In my (painfully) long career as a software engineer, I’ve often run across the attitude that code has intrinsic value. You see this frequently in the industry when ‘code reuse’ is used as a metric of efficiency. At several companies I’ve worked at, old and badly bit-rotted products have not been rewritten because “we’ve invested umpty-umph million dollars in that code, we’re not just going to throw it away.” This whole attitude is bull-doodoo, and here’s why.

If I asked you (you being a reasonably skilled programmer) to iterate over an array of integers and get their sum in (say) Java, you should be able to churn out:

int total = 0;
for (int num : numbers) {
   total += num;
}

It took me no more than 30 seconds to write that. And yes, I should check to make sure that numbers isn’t null and throw an exception if it is. Let’s assume we built the array in the same function and know it isn’t null. Even assuming that I got $100 / hour (I wish), that code is “worth” no more than 83 cents. And it isn’t even worth that really, because most of the “value” that goes into code is figuring out tough business logic, how to integrate with other systems, and running down edge cases.

Even if you knew absolutely no math, if you were literate in Java, you could take the code I just wrote and refactor it by taking a few seconds to examine the algorithm. When management talks about the value of code, they’re really talking about the value of the experience that the engineers gained by developing the code, as expressed in the code.

The problem is, most companies let the value walk out the door (either through layoffs or attrition), leaving them with “value” that the new engineers don’t understand, because the value is really the synergy of the code and the engineers who wrote it. Part of that can be mitigated with well-written and commented code along with a good process of passing on the experience to new people as they come on board. But most large systems end up as patchworks of poorly understood code because each successive engineer comes in barely understanding how the system works, and has to patch and mend blindfolded.

The cold reality that software companies try to ignore is that ANY major piece of software needs to be rewritten from the ground up eventually.
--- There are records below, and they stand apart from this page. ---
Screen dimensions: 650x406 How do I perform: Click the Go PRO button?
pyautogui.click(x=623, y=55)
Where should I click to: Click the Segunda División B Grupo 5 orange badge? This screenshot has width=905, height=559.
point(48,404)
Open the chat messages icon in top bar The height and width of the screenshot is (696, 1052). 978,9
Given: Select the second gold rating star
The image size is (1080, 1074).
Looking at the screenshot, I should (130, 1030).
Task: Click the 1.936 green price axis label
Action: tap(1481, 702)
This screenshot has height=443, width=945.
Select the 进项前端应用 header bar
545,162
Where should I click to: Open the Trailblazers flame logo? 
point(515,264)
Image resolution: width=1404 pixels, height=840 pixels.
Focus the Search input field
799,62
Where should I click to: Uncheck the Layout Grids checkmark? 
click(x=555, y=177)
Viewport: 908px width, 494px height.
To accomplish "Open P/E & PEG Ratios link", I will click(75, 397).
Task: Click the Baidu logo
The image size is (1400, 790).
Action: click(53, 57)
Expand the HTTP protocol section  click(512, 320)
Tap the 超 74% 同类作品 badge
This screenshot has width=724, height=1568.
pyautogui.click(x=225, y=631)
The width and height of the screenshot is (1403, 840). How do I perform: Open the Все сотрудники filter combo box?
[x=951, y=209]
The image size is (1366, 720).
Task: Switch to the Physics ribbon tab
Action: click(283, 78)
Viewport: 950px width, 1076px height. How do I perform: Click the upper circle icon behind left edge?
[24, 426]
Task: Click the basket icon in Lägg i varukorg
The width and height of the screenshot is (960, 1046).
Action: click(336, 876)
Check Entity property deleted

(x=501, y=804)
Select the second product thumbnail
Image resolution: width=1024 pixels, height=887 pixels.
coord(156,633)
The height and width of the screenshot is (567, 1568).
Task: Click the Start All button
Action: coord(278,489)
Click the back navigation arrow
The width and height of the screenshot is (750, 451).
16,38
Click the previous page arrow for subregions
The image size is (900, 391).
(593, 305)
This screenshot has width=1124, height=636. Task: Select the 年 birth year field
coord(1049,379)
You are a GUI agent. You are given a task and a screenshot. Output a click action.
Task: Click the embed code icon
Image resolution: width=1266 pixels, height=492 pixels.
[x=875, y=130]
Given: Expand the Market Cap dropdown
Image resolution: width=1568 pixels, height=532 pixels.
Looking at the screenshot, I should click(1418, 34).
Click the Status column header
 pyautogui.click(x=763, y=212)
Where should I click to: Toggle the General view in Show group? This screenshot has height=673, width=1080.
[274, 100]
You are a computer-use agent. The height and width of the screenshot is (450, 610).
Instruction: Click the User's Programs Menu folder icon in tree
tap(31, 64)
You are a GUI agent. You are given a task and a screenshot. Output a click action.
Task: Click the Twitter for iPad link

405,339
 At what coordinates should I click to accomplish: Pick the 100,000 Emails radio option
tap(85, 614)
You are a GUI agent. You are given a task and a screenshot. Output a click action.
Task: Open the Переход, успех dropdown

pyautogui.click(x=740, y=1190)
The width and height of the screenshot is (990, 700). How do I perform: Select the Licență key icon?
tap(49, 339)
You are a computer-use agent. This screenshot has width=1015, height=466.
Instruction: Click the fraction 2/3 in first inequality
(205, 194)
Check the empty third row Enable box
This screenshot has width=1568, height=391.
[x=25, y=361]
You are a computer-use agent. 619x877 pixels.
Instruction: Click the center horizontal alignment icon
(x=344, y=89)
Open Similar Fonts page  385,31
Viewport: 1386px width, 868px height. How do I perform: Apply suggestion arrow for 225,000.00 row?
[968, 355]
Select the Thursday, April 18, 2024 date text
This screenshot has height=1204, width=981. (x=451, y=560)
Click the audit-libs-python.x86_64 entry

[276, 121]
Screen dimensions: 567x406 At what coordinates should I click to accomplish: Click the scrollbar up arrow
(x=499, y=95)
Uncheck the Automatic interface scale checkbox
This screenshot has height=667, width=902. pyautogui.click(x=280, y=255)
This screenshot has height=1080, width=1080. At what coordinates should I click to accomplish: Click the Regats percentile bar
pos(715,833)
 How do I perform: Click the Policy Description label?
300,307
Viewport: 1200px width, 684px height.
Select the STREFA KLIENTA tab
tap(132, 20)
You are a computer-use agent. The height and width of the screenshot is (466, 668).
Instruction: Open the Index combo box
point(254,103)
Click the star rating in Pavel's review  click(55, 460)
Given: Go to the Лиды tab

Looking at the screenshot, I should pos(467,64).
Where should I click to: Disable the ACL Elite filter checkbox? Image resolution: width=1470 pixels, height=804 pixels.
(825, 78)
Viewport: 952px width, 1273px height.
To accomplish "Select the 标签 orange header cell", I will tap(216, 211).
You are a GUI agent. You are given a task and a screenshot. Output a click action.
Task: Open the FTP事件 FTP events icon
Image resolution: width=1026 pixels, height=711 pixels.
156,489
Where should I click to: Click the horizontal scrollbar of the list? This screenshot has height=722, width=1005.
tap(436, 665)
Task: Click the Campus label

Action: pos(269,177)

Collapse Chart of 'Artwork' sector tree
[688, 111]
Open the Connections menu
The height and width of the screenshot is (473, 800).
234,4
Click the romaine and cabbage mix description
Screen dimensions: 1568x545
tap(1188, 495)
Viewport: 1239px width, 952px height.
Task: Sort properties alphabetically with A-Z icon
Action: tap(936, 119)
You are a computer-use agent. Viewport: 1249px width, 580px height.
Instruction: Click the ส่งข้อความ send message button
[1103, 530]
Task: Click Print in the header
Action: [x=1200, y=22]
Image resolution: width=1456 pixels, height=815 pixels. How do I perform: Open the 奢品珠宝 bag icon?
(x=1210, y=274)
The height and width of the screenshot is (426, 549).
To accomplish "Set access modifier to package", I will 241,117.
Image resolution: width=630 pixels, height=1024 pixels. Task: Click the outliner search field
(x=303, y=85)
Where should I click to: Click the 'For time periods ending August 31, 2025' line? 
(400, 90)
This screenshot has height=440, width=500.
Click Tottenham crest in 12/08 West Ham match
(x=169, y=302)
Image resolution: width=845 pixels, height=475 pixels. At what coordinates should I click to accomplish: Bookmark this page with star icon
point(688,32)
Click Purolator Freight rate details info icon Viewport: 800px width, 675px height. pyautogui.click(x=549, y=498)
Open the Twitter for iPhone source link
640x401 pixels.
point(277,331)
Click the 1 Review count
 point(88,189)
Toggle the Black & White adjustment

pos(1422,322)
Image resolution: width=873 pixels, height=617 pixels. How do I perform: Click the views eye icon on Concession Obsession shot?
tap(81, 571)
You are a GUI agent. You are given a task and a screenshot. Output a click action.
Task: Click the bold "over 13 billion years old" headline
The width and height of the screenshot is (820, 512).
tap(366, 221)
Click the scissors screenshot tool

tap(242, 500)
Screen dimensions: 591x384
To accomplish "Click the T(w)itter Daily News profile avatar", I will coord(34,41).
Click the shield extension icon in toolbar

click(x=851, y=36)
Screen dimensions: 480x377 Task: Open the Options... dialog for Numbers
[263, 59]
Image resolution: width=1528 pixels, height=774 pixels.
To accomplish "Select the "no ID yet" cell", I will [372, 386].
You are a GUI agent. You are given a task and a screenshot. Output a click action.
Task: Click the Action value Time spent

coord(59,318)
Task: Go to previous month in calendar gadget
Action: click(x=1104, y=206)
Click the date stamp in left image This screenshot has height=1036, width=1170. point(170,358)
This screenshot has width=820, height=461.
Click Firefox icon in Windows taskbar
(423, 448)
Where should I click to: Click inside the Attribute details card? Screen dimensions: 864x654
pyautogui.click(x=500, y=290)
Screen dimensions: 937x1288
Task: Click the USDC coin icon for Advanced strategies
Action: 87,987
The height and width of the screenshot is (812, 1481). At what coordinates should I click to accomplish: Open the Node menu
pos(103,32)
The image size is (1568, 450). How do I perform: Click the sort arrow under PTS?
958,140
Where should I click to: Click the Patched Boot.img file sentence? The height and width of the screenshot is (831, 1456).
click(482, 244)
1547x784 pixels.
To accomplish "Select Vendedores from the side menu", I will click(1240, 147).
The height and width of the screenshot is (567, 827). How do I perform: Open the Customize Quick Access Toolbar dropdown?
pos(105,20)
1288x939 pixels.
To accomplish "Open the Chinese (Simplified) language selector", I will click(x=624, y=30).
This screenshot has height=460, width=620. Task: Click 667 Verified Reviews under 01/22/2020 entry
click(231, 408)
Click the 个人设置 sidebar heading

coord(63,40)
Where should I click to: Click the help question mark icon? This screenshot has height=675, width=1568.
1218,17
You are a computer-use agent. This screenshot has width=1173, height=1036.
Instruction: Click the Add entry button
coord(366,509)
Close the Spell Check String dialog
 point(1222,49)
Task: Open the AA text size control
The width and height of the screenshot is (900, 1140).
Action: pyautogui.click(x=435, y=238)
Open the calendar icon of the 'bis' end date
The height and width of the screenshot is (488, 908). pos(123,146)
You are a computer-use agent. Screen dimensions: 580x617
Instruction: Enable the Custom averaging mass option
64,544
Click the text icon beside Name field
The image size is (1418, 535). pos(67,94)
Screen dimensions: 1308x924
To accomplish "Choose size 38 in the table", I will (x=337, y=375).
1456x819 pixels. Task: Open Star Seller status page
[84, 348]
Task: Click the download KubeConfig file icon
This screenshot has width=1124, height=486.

They age, get bit-rotted, are obsoleted by new technology and generally become less and less supportable. A ground-up rewrite preserves most of the perceived value of the code, because the existing system can serve as a template for how the hard things were solved the last time around. Any reasonably skilled programmer can refactor from the old into the new, taking snippets of code that are still good, and rewriting the parts that have rotted.

The key is, you have to do it while the guys and gals who understand the original code are still in the building. It actually serves as an excellent opportunity to refresh their knowledge and transfer it to newer engineers, so that Phil can retire without taking the inner workings of the payroll system with him. When companies talk about the value of code and not wanting to throw it away, it’s usually code for “nobody understands it anymore, and we don’t dare touch it.”

We should treat code like a depreciated asset; the longer it sticks around, the less valuable it becomes. Eventually, it actually takes on negative value, because the potential security risks and support nightmares of bit rotted code can be huge. Embrace the freedom that acknowledging these facts bring, budget a periodic total rewrite into your business plans, and you’ll never end up with a piece of code that nobody has any idea what it does.